第402話 隣の芝生は青い

<はーいー、終わりましたよー>


『お疲れさまでした!』


「うん、お疲れ」


 今日のラストは「おやつ何かな」で、自動演奏できたので楽だった。

 というか、自動演奏できるようになるんだったら、普段からガンガン演奏しておいた方がいいんじゃないか?

 いや、でも、他にもやることが山ほどあるんだよな……


『ショウ君?』


「あ、ごめん。ところで今日ってどれくらいの人が見てたの?」


<今日のライブの同時視聴者数は5万人弱でしたよー。ドーム球場が満員なぐらいですねー>


 ご、5万人……。ドーム球場が満員って、もはや完全に有名アイドルなんだけど。いや、もう有名バーチャルアイドルだけど!


「えっと、ミオンは緊張しなかった?」


『はい。最初にショウ君が隣にいてくれましたから』


「まあ、そりゃ心配だし」


 今日のコメントも荒れてはいなさそうだけど、後でちゃんと確認しとかないとなあ。


<ではではー、私はこの辺でー。二人とも今日はゆっくりしたほうがいいですよー>


『はい』


「ありがとうございました」


 ヤタ先生を送ってから庭に目をやると、スウィーたちはアップルタルトの残り……ではなく、レッドマルスに齧り付いてる。

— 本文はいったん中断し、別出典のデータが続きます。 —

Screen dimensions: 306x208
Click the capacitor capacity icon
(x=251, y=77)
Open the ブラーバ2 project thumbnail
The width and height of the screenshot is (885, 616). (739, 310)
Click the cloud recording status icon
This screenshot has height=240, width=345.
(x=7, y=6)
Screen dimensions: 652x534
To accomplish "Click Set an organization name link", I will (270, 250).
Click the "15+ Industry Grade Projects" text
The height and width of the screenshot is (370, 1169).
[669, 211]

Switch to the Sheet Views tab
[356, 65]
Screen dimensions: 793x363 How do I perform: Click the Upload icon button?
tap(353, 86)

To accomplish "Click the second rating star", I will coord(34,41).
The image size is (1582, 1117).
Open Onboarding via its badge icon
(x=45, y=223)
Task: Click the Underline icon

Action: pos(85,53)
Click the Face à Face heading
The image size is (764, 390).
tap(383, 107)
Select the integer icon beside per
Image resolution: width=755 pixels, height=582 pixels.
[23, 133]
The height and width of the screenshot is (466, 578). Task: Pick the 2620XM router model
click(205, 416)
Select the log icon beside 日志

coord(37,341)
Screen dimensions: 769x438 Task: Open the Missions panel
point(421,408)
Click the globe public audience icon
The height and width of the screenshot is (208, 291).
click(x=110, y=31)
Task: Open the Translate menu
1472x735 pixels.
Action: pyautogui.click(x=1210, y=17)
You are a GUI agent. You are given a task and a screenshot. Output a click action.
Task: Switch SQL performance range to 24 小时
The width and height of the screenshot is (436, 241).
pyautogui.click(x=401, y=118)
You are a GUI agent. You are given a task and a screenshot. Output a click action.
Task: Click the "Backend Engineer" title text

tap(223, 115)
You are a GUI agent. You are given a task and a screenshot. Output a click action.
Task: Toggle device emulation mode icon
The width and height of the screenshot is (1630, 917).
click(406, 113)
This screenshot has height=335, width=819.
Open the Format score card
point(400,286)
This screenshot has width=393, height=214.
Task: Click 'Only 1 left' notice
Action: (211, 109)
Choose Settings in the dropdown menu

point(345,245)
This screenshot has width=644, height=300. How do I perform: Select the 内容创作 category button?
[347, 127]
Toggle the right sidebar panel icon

 パーンたちは畑仕事の続きをやるつもりなのか、誰がどこを担当するのか相談中。で、シャルたちは、


「ニャニャ?」


「狩りに行くつもり? いいけど……、レダ、ロイ」


「「バウ!」」


「シャルたちについて行ってくれる? グレイディアとかなら大丈夫だろうけど、ランジボア相手は無理しないようにね」


「ニャ!」


 手のひらを出すと、ちゃんとそこに手を添えてくれるシャル。

 アライアンスになってるのを確認してから、シャルたちを見送る。


『ショウ君はどうしますか?』


「屋敷の改装の続きかな。パーンはどうするんだろ?」


 相談中のパーンとウリシュクたちを眺めてると……どうやら終わったみたいで、庭の手入れをする子たち、畑で収穫をする子たちと分かれていく。

 で、パーンは、


「リュ!」


『手伝ってくれるんですね』


「うん。あと少しだし、今日のうちに木の板の部分は終わらせておきたいかな」


 ………

 ……

 …


「『あ』」


 転送箱の水晶が光っていて、開けてみると手紙だけがポロッと入ってるんだけど……これはアズールさんだな。


『ショウ君へ


 明日の夜に行くから、よろしくね!』


 軽い……


『シンプルですね』


「まあ、アズールさんらしいかな」


 既読通知の代わりに甘味を送っておこう。

 レッドマルスタルト、白竜姫様も気に入ってくれると思うし。

 あ、そうだ。


「ニーナ。明日、アズールさんが来た時に俺がいなかったら、この山小屋まで来てもらって」


[はい。了解しました]


 アズールさん、待ち切れないだろうからね。


『ショウ君。部長からIRO終わったら部室に来て欲しいと』


「あ、おけ」


 なんだろ?

 合宿の話……は終わってるし、ヤタ先生はもういないはずだし、やっぱりIROで何かあったのかな?


***


「おかえりなさぃ」


「うん、ただいま」


 待ち構えていたミオンに手を引かれて席へと着くと、ベル部長とセスが微妙な顔をしている。


「ごめんなさいね。ちょっと確認したい噂があるのよ」


「噂?」


「ショウ君が以前ライブで見つけた転移魔法陣が、死霊都市に繋がってるんじゃないかって噂が広まってるのよ」


「『え?』」


 ベル部長の説明を聞いて納得したんだけど、ラムネさんの島の転移魔法陣が死霊都市に繋がってたし、それならあの屋敷で見つけたやつもって話になるのか。いや、当然なるよなあ。


「兄上はその転移魔法陣は封印したままなのか?」


「そりゃもう。誰か来たら嫌だし」


 隣ではミオンもうんうんと頷いている。

 あれはもう封印とライブでも言ったんだけどなあ。まあ、明日、アズールさんとそれの話をするんだけど。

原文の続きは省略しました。